§ **Prompt**: Below are the records; copy exactly the stretch from the line containing "अन्य (40, 933)" through the line containing "[Brunch! Weekender Málaga", both ends included, and nothing else.

Data entries:
....

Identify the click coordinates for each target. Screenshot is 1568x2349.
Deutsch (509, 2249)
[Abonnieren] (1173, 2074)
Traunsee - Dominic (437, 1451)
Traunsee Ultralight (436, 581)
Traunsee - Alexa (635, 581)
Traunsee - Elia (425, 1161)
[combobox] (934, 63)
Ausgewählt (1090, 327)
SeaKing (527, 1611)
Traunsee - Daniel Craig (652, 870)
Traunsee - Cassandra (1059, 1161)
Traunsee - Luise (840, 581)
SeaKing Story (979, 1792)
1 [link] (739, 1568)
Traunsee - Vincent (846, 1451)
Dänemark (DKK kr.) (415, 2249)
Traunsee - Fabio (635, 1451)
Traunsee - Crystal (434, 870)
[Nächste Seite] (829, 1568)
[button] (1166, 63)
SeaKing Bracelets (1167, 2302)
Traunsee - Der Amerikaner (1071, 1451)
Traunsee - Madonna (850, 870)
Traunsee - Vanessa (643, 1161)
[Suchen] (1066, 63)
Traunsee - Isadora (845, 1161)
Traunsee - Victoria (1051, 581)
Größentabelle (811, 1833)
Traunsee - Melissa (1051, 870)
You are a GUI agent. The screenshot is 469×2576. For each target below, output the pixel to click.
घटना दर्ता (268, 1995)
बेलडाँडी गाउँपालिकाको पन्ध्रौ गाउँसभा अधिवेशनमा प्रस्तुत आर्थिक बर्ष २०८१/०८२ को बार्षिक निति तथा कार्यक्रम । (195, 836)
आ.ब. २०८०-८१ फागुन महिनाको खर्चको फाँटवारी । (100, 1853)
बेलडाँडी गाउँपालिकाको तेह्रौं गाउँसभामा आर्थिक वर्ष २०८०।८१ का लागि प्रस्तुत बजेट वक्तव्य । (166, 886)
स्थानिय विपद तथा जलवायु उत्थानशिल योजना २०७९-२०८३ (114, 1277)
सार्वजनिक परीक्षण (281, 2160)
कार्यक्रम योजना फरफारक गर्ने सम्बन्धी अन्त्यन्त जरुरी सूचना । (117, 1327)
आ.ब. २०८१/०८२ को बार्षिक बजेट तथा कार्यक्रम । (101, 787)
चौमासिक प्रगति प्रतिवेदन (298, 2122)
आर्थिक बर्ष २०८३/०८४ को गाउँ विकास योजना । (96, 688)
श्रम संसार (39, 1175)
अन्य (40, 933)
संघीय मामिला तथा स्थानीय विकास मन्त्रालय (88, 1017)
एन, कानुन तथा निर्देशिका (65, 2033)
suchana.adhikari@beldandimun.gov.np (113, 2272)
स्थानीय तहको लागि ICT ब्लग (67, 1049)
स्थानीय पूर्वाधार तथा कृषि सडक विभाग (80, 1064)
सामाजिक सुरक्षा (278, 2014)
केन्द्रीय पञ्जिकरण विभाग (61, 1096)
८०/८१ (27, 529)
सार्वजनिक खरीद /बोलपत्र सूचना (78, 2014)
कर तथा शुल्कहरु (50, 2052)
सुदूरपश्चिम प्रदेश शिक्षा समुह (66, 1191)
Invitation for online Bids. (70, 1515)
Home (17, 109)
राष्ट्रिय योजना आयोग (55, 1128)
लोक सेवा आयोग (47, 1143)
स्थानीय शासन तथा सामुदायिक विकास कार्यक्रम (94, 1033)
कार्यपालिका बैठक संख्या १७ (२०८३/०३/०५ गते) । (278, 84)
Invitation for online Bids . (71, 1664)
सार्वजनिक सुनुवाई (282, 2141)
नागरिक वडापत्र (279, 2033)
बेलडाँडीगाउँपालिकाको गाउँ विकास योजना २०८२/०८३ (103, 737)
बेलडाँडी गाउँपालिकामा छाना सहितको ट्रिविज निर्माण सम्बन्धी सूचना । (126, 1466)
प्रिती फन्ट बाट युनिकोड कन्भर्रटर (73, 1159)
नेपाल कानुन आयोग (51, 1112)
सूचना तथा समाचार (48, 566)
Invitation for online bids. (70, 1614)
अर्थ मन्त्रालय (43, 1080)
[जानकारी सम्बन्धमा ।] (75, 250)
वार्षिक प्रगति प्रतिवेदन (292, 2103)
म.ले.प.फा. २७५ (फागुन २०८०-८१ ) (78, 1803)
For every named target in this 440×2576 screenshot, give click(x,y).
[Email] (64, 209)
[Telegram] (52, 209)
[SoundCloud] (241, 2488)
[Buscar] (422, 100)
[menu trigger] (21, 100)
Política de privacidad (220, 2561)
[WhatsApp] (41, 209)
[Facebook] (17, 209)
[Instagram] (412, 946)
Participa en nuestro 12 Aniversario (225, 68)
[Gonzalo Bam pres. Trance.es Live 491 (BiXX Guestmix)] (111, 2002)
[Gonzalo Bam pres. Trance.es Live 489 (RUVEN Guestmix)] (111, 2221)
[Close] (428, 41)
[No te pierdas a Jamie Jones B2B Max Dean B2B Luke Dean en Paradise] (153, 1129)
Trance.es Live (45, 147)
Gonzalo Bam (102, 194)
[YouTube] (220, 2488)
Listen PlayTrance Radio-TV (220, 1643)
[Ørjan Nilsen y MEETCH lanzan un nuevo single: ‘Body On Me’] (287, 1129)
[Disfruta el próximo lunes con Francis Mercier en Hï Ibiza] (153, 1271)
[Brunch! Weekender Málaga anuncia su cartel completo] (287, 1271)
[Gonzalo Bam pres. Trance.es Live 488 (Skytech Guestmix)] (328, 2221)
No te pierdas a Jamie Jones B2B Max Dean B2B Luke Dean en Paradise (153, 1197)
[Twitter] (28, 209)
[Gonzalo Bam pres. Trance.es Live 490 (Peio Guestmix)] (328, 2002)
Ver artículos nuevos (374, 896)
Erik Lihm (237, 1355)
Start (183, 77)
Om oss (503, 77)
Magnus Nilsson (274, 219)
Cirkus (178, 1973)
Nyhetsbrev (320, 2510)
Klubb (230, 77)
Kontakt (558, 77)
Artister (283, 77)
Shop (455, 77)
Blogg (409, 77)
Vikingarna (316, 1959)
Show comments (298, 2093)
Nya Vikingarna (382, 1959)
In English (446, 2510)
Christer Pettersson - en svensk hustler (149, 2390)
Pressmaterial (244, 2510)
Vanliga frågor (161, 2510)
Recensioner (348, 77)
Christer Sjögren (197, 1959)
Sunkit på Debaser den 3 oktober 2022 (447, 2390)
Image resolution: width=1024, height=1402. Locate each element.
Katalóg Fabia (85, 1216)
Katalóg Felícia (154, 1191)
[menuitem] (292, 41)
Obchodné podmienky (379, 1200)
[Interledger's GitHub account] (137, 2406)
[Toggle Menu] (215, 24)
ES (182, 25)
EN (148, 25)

....

§ **Reply**:
अन्य (40, 933)
संघीय मामिला तथा स्थानीय विकास मन्त्रालय (88, 1017)
एन, कानुन तथा निर्देशिका (65, 2033)
suchana.adhikari@beldandimun.gov.np (113, 2272)
स्थानीय तहको लागि ICT ब्लग (67, 1049)
स्थानीय पूर्वाधार तथा कृषि सडक विभाग (80, 1064)
सामाजिक सुरक्षा (278, 2014)
केन्द्रीय पञ्जिकरण विभाग (61, 1096)
८०/८१ (27, 529)
सार्वजनिक खरीद /बोलपत्र सूचना (78, 2014)
कर तथा शुल्कहरु (50, 2052)
सुदूरपश्चिम प्रदेश शिक्षा समुह (66, 1191)
Invitation for online Bids. (70, 1515)
Home (17, 109)
राष्ट्रिय योजना आयोग (55, 1128)
लोक सेवा आयोग (47, 1143)
स्थानीय शासन तथा सामुदायिक विकास कार्यक्रम (94, 1033)
कार्यपालिका बैठक संख्या १७ (२०८३/०३/०५ गते) । (278, 84)
Invitation for online Bids . (71, 1664)
सार्वजनिक सुनुवाई (282, 2141)
नागरिक वडापत्र (279, 2033)
बेलडाँडीगाउँपालिकाको गाउँ विकास योजना २०८२/०८३ (103, 737)
बेलडाँडी गाउँपालिकामा छाना सहितको ट्रिविज निर्माण सम्बन्धी सूचना । (126, 1466)
प्रिती फन्ट बाट युनिकोड कन्भर्रटर (73, 1159)
नेपाल कानुन आयोग (51, 1112)
सूचना तथा समाचार (48, 566)
Invitation for online bids. (70, 1614)
अर्थ मन्त्रालय (43, 1080)
[जानकारी सम्बन्धमा ।] (75, 250)
वार्षिक प्रगति प्रतिवेदन (292, 2103)
म.ले.प.फा. २७५ (फागुन २०८०-८१ ) (78, 1803)
For every named target in this 440×2576 screenshot, give click(x,y).
[Email] (64, 209)
[Telegram] (52, 209)
[SoundCloud] (241, 2488)
[Buscar] (422, 100)
[menu trigger] (21, 100)
Política de privacidad (220, 2561)
[WhatsApp] (41, 209)
[Facebook] (17, 209)
[Instagram] (412, 946)
Participa en nuestro 12 Aniversario (225, 68)
[Gonzalo Bam pres. Trance.es Live 491 (BiXX Guestmix)] (111, 2002)
[Gonzalo Bam pres. Trance.es Live 489 (RUVEN Guestmix)] (111, 2221)
[Close] (428, 41)
[No te pierdas a Jamie Jones B2B Max Dean B2B Luke Dean en Paradise] (153, 1129)
Trance.es Live (45, 147)
Gonzalo Bam (102, 194)
[YouTube] (220, 2488)
Listen PlayTrance Radio-TV (220, 1643)
[Ørjan Nilsen y MEETCH lanzan un nuevo single: ‘Body On Me’] (287, 1129)
[Disfruta el próximo lunes con Francis Mercier en Hï Ibiza] (153, 1271)
[Brunch! Weekender Málaga anuncia su cartel completo] (287, 1271)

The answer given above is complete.